6) "How many geniuses are we exempt from?" - How many more will we be exempt from, if the new paradigm becomes that there is no way to make money from trying to distribute and sell your recorded works?

Pooh-poohing the reality of the great difficulty in protecting intellectual property rights in the dawning digital age won't solve the situation, and if you think I am defending the status quo, you misunderstand me. Ultimately, is suspect that the whole concept will have to undergo a fundamental paradigm shift brought on by technology. In 20 years time, I wouldn't be surprised if the ideas of an "original" and a "copyright" are seen as archaic, but I don't know where that will leave artists.
Actually, I need to come a little bit cleaner about the "zero-degradation" concept.

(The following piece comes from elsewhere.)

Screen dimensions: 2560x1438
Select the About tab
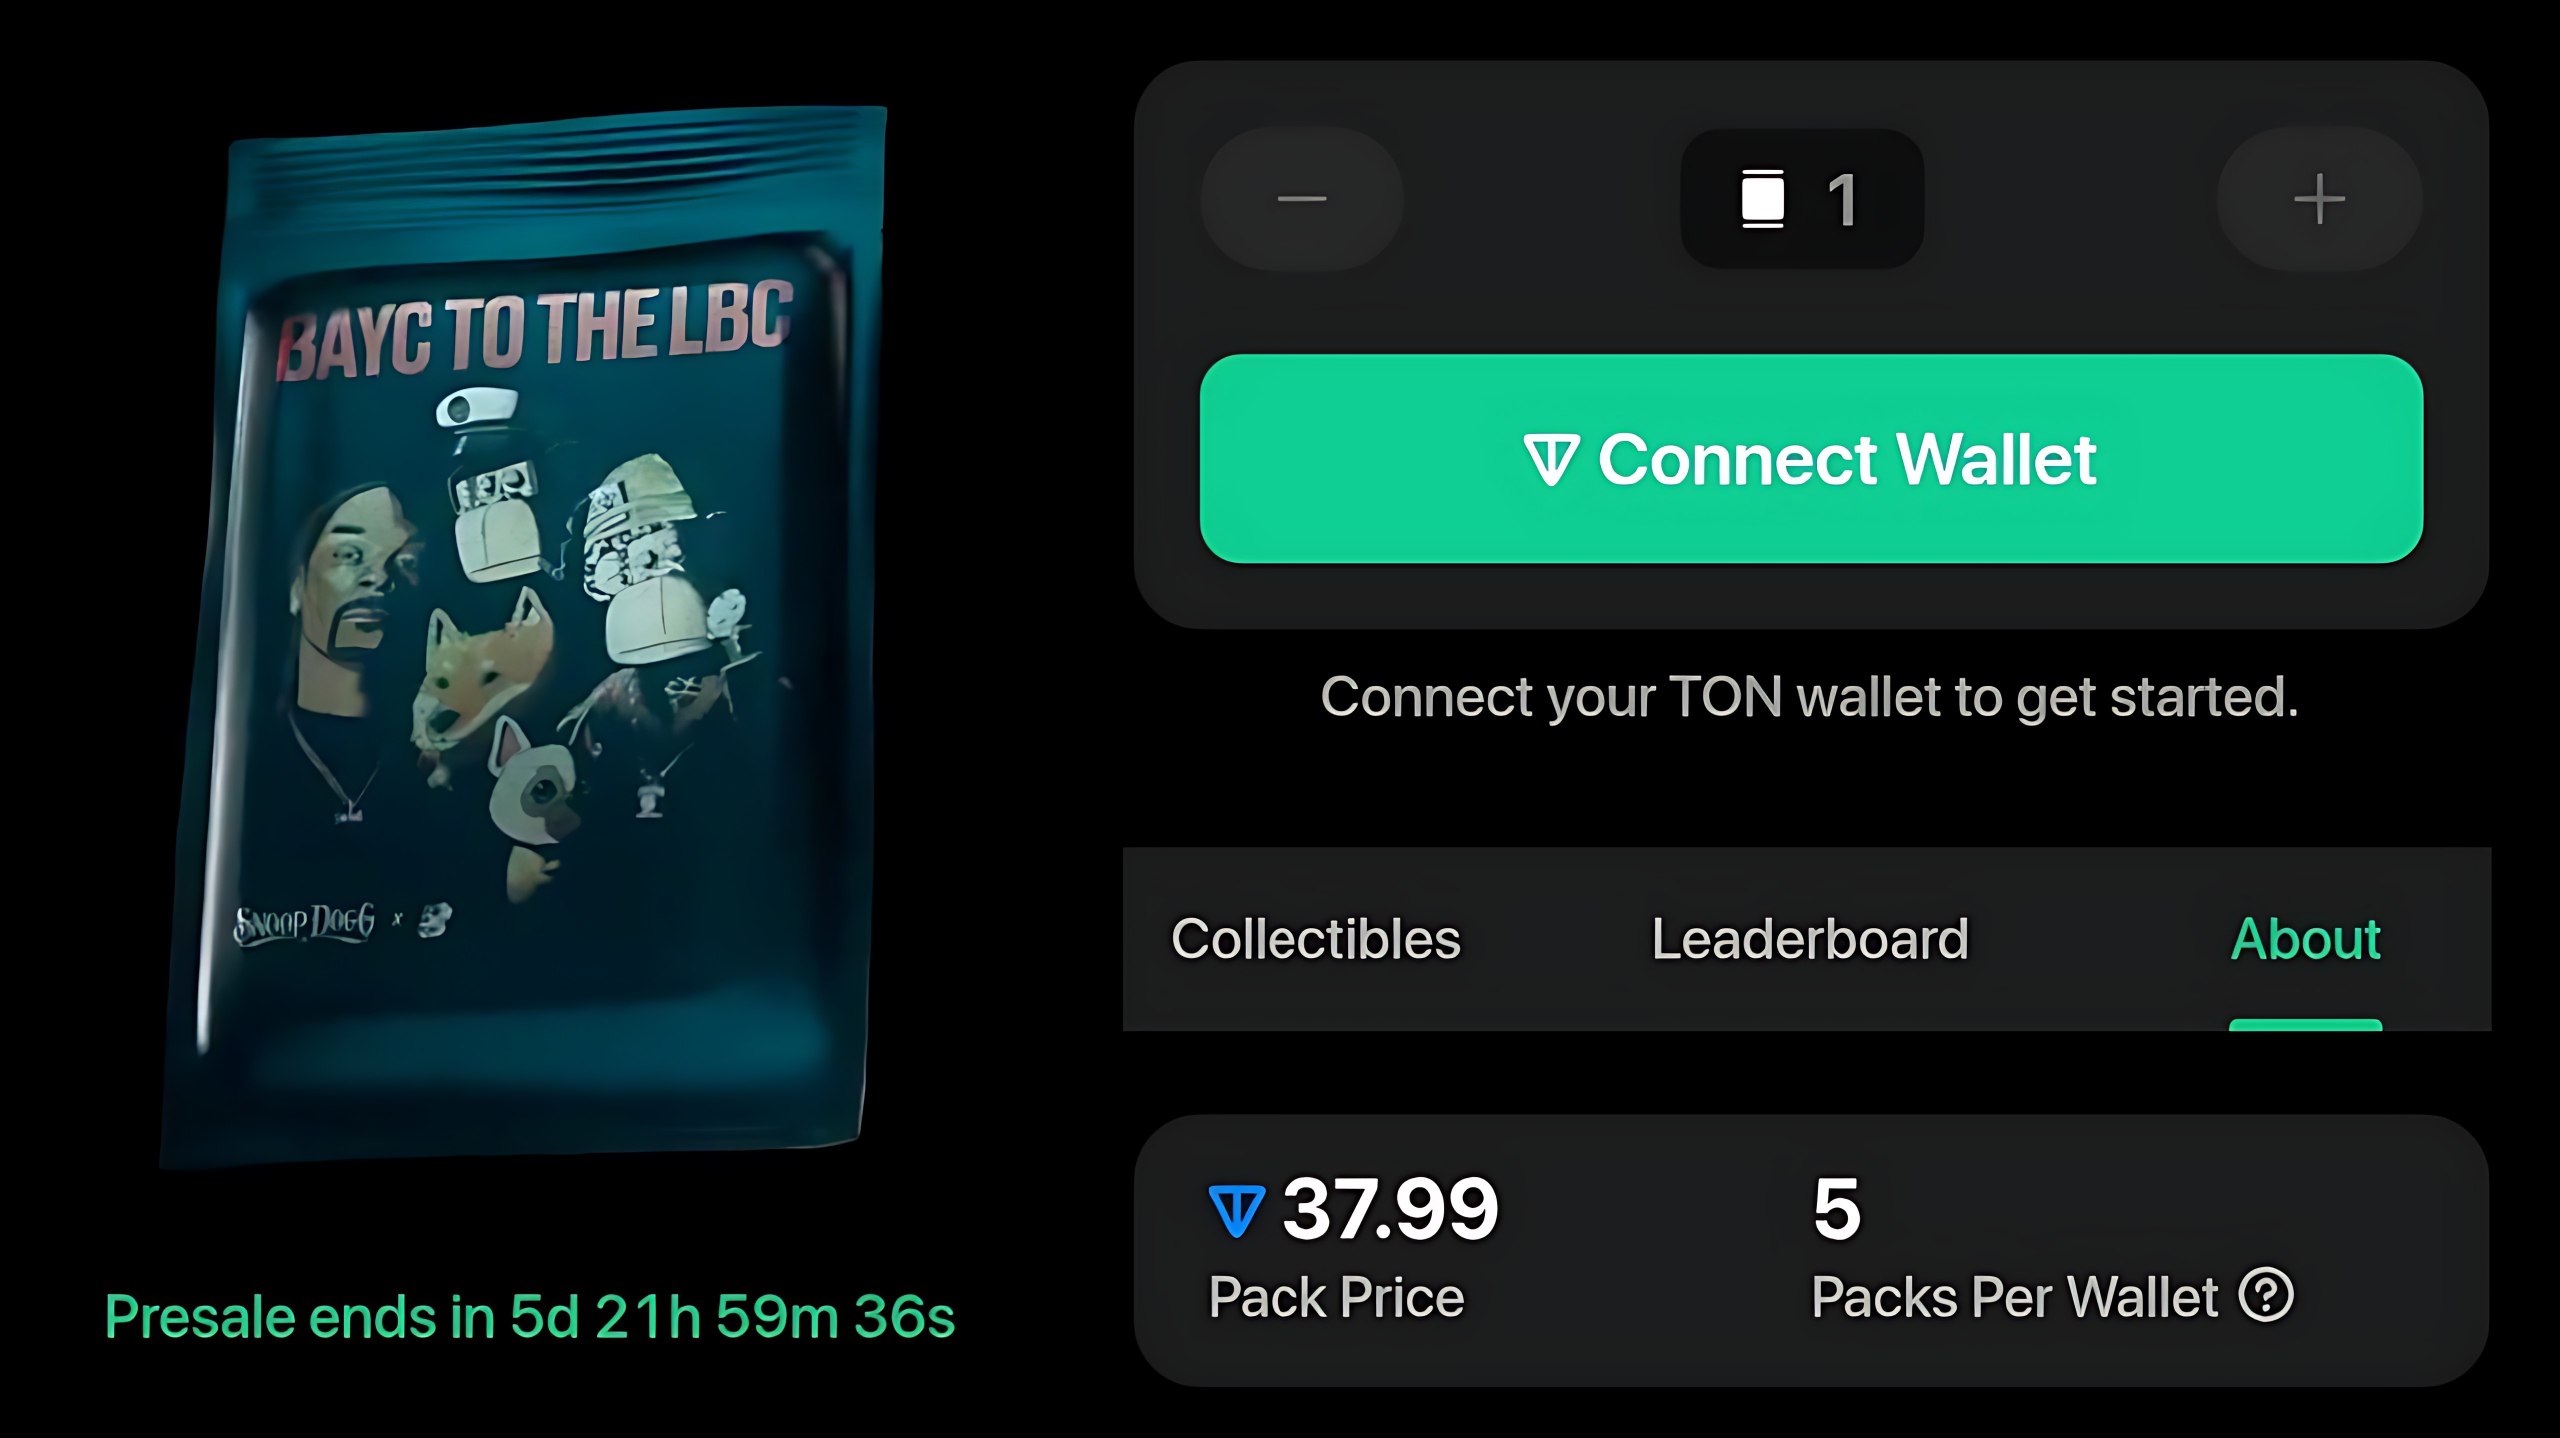coord(2306,939)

While a CD-R should, in theory, be a 'bit-perfect' copy of the CD, I in fact do find small listening differences between original CDs and copies I burn. I do not know how to explain this, as a dropped bit here or there shouldn't be audible as an overall change. I might attribute this to something having to do with the playback optics' ability to read a CD-R accurately compared to a real CD. When I auditioned the Marantz CDR-500 vs. the HHB CDR-830 (which I bought - see the archived article in my threads), I found the HHB to not only outperform the Marantz with analog sources, but also to my surprise on digital dubs, all using the same blank media and playback reference system, leading me to wonder whether the HHB had a superior burning laser (which might result in CD-Rs with better readability). Jitter isn't a factor until the bits are transduced by the DAC, and so shouldn't affect the digital dubs (and indeed, I haven't found that my otherwise effective jitter-reduction box has any influence on the finished product when inserted for digital dubbing). But in general, with revealing source material, I do hear very slight reductions in transparent clarity, HF extension, tonal color saturation, microdynamics, soundstage separation, image body, and background 'blackness', when A-B'ing a copied track against the original (or put another way, the copy sounds a little veiled, thin, flat, and lacking in life by comparision). Subtle differences, to be sure, but I believe real, though I haven't performed blind ABX tests or anything. But again, I do not know if these differences are to be found in the encoded data itself, or are an artifact resulting from transcription difficulties. Anyway, for now the upshot is that the original still sounds best by a small margin in the reference system, though it makes no difference in my car, and is not enough to dissuade me from playing my custom comp's at home either ('course, most of my source material tends to be analog, making this an oft-moot question).